How to Get More Done (Productivity Hacks)

I’m not the biggest advocate for just simply getting work done. However, I will explain the simple system I use in my own life to be more productive and complete my work efficiently.

 

After running my own business for the past seven years, I have become obsessed with finding new strategies that will help me become more productive and more effective.

 

The way I run my own to­do list is actually pretty simple! My method stems from a book called Scrum by Jeff Sutherland which explains how teams can create environments that are more productive for everyone. I enjoy the principals of this book so much that I have found a way to incorporate them when completing my own daily to­do list.

 

So here’s how it works:

 

First, I use a free software called Trello, which you can find at www.trello.com. On trello I create a “board” which I label My Personal Action List. Inside my board I create a series of different lists. The first list you should create is your to­do list, or as Scrum calls it your product backlog.

 

While creating this to­do list you can add “cards” which give you the opportunity to braindump ideas into the list. You should be adding all of your ideas, unfinished to­do’s, and missing assignments; eventually you should get in the habit of adding all of your ideas into this list as soon as possible.

 

After creating the to­do list, you need to begin prioritizing all of your items you have recently added. If you are familiar with Stephen Covey’s work, then you are familiar with the four quadrants of time management. The four quadrants of time management include categories of urgent and important as well as non­urgent and not important. You need to start by asking yourself the question: what is the most important item I need to be working on right now?

 

What action item will have the biggest impact in my life or in my business?

 

It is now your constant responsibility to look over your list and continue reordering it throughout the week.

 

I recommend using a plug in called Scrum for Trello which allows you to assign a point value for each assignment based off the Fibonacci Sequence. In order to assign point values you will want to take a moment to measure the output or the work effort for each of your tasks. For example, taking the dog for a walk could be ranked a two whereas going to the grocery store could be a five.

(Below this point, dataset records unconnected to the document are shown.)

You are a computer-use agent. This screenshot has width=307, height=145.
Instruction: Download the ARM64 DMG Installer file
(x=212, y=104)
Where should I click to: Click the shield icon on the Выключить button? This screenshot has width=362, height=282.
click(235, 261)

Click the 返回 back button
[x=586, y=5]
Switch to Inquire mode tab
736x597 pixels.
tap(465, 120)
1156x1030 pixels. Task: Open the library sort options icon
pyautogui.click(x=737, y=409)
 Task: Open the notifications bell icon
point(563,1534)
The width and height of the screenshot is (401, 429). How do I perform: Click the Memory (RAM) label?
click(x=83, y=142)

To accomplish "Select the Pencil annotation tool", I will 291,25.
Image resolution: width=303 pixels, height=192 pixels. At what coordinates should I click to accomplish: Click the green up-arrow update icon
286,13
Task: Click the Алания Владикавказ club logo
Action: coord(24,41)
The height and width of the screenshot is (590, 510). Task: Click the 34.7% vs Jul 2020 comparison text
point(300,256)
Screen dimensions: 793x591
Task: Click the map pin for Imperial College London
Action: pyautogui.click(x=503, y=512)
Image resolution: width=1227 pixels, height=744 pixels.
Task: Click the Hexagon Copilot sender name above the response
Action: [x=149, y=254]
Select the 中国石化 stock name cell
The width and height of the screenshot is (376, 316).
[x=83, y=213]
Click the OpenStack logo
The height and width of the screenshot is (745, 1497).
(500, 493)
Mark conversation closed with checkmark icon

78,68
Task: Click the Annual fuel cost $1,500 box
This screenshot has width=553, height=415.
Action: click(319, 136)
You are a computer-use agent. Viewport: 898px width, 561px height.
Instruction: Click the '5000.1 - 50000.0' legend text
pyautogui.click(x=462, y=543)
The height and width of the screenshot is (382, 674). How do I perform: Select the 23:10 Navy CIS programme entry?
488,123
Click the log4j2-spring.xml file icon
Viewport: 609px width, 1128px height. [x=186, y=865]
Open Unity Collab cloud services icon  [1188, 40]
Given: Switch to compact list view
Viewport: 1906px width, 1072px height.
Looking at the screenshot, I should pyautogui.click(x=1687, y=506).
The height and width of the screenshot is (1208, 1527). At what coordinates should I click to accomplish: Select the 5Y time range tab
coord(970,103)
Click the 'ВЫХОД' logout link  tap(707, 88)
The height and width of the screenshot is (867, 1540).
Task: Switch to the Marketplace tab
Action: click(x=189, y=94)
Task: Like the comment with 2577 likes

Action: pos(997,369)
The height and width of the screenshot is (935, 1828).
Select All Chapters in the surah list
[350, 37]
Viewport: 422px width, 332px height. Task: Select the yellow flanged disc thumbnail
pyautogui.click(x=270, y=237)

The idea is that the higher the number, the more effort or work it takes to complete it.

 

Now it’s time to create list number two: in progress. As you begin to proceed with each action item you simply drag that card into the in progress column. I benefit from this because often times a task could require a waiting period or assistance from other team members. Placing the card under the in progress list helps signify that it is in the process of becoming completed. You should be constantly making sure that this list stays as short as possible. The last thing you want to do is forget about these in progress assignments, you should always be checking in with your team to make sure these actually get finished. This list is also a great way of evaluating how well you are multitasking and making sure you aren’t starting more projects than your finishing.

 

Finally, we can create our completed, or “done” column. Make sure you have a clear definition of what done looks like, once an assignment is 100% finished it is place under this column.

 

Each week I like to create a new “done” column so I can compare my productivity. All of my points are added up for each separate column, so I am able to match up the numbers to see which weeks I was being more productive or less. This is also a great way to realize if anything is getting in your way or slowing you down. Now that we have measurable, tangible proof of our productivity it becomes easier to improve going forward.

 

The key of this entire to­do list system is that every time a new idea or to­do item comes into your head it goes straight to the bottom of the to­do list. I like to spend time every Sunday organizing my list for the upcoming week. I also try to take time out of everyday to organize my tasks to ensure I am focusing my time on the most important ones.